Gerade den Thread hier entdeckt!
Bei meinem CF8.0 (ebenfalls slate) ist direkt nach der ersten Tour am Oberrohr ein Stück Lack abgeplatzt. Habe das Bike gegen einen Schilderpfosten gelehnt. Betonung auf "gelehnt", also nicht "geworfen". Dabei ist ein Stück von ca 3x3mm rausgebrochen.
Ich hatte vorher 4 Carbon-Bikes die heftige Sachen mitgemacht haben, bei denen gab es solche Probleme nicht. Mega-ärgerlich!!!  
Gibt es von Canyon tatsächlich die Aussage dass die Rahmen getauscht werden können in solchen Fällen? Jemand schon gemacht?


----------



## Stoneprophet85 (6. September 2013)

Sauron1977 schrieb:


> Gibt es von Canyon tatsächlich die Aussage dass die Rahmen getauscht werden können in solchen Fällen?

..........

GESTELLTE AUFGABE A | Wie lautet der Forumsbeitrag zum abgeplatzten Rahmenlack von „Ich hatte vorher“ bis einschließlich „Jemand schon gemacht?“? Gib diese Stelle wortgetreu wieder.

Zeigedaten zu Screenshots und Dokumenten |
..........

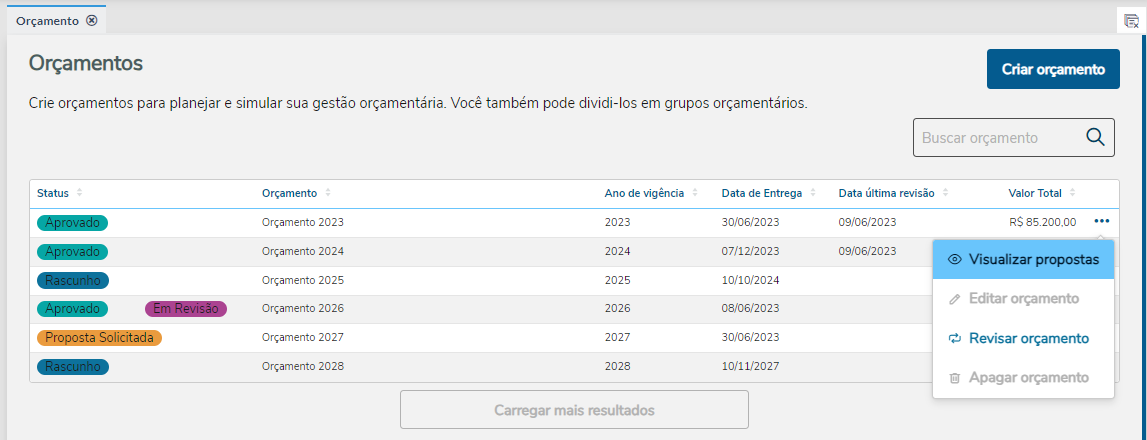
Task: Choose Revisar orçamento from context menu
Action: pos(1023,338)
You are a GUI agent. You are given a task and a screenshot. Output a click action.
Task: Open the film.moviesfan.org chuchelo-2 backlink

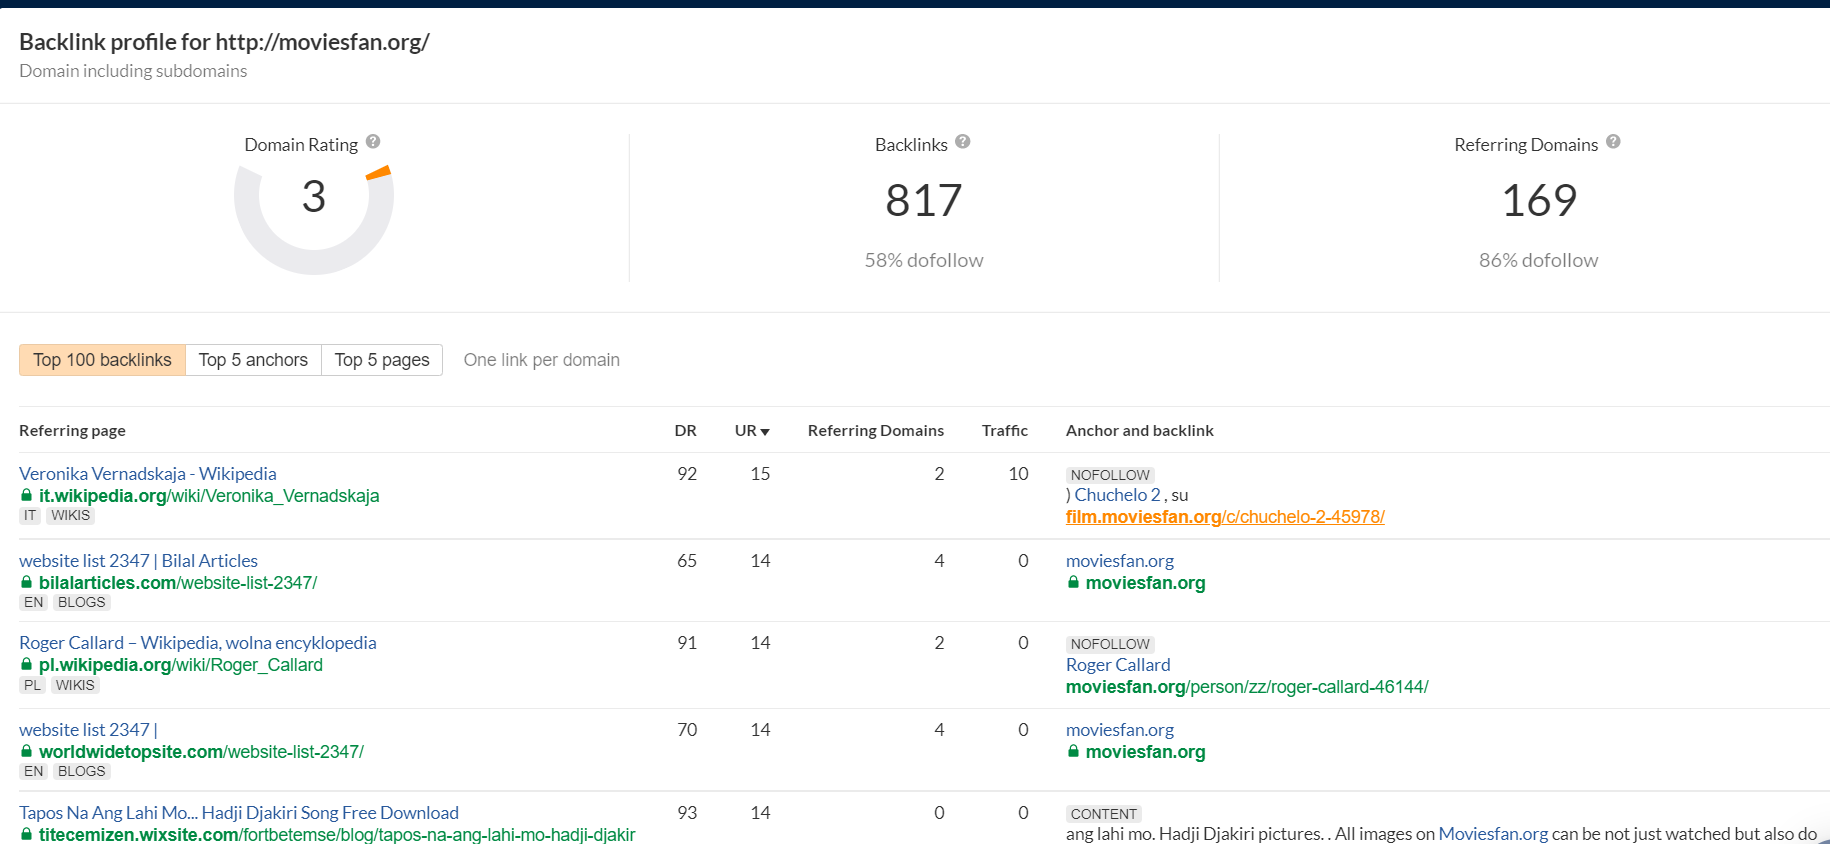tap(1225, 517)
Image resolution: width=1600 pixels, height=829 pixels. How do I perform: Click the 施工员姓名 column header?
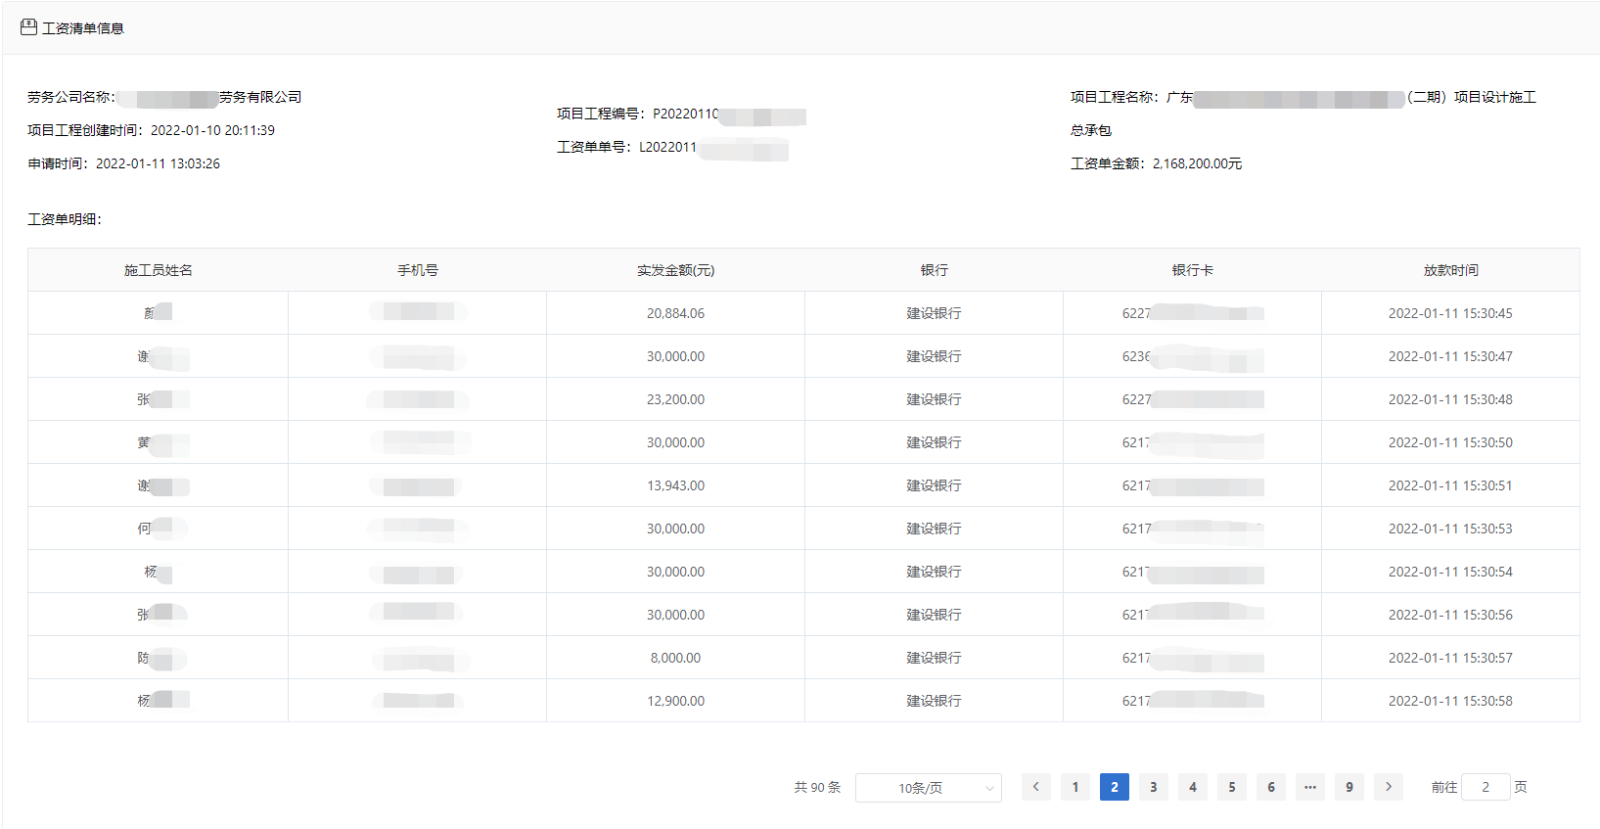[x=158, y=270]
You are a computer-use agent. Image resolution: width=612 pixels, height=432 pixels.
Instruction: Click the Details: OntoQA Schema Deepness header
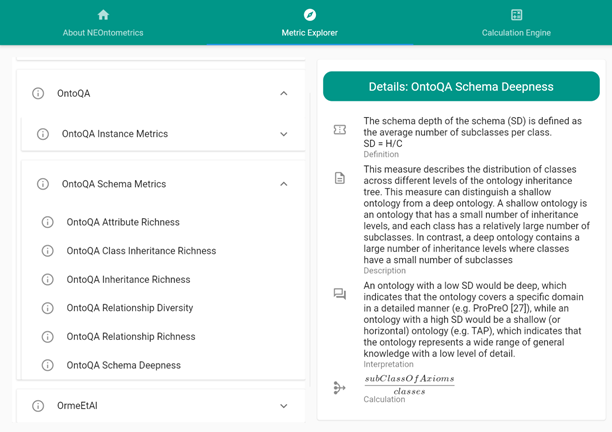[461, 87]
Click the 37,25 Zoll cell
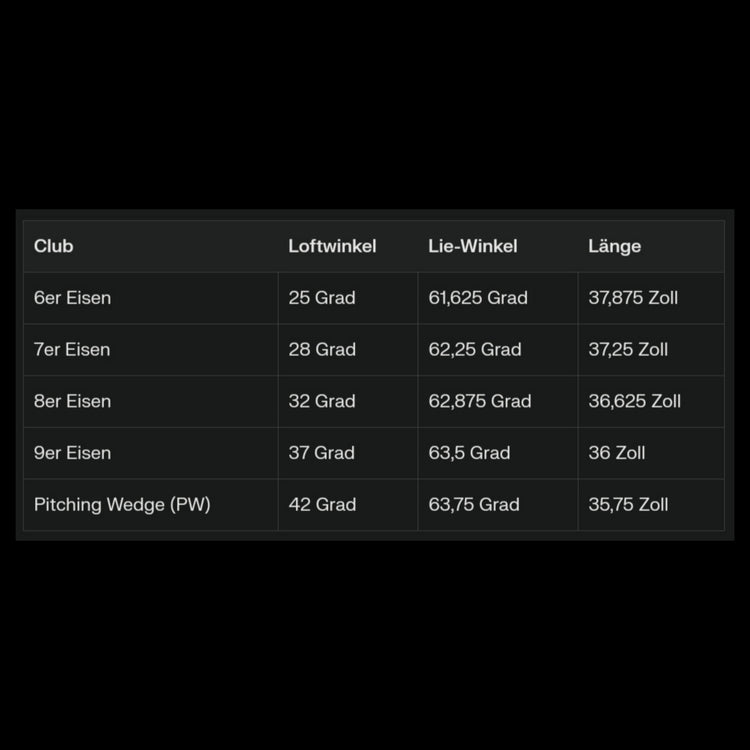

..........

GESTELLTE AUFGABE B | Kannst du die Zeilen der Datensätze von der Zeile mit „You are a computer-use“ bis einschließlich zum Ende der Datensätze Wort für Wort abschreiben? Lass dabei die Bilder weg.

ANTWORT ZUR ÜBUNG A |
Ich hatte vorher 4 Carbon-Bikes die heftige Sachen mitgemacht haben, bei denen gab es solche Probleme nicht. Mega-ärgerlich!!!  
Gibt es von Canyon tatsächlich die Aussage dass die Rahmen getauscht werden können in solchen Fällen? Jemand schon gemacht?

ANTWORT ZUR ÜBUNG B |
You are a computer-use agent. Image resolution: width=612 pixels, height=432 pixels.
Instruction: Click the Details: OntoQA Schema Deepness header
[461, 87]
Click the 37,25 Zoll cell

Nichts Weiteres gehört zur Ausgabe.